=== Supplied material ===
┌────────
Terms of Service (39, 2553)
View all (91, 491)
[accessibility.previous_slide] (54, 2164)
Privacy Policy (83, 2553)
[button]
└────────
Retype the records in full. Keep every line identical to the original.

=== Result of this exercise ===
Terms of Service (39, 2553)
View all (91, 491)
[accessibility.previous_slide] (54, 2164)
Privacy Policy (83, 2553)
[button]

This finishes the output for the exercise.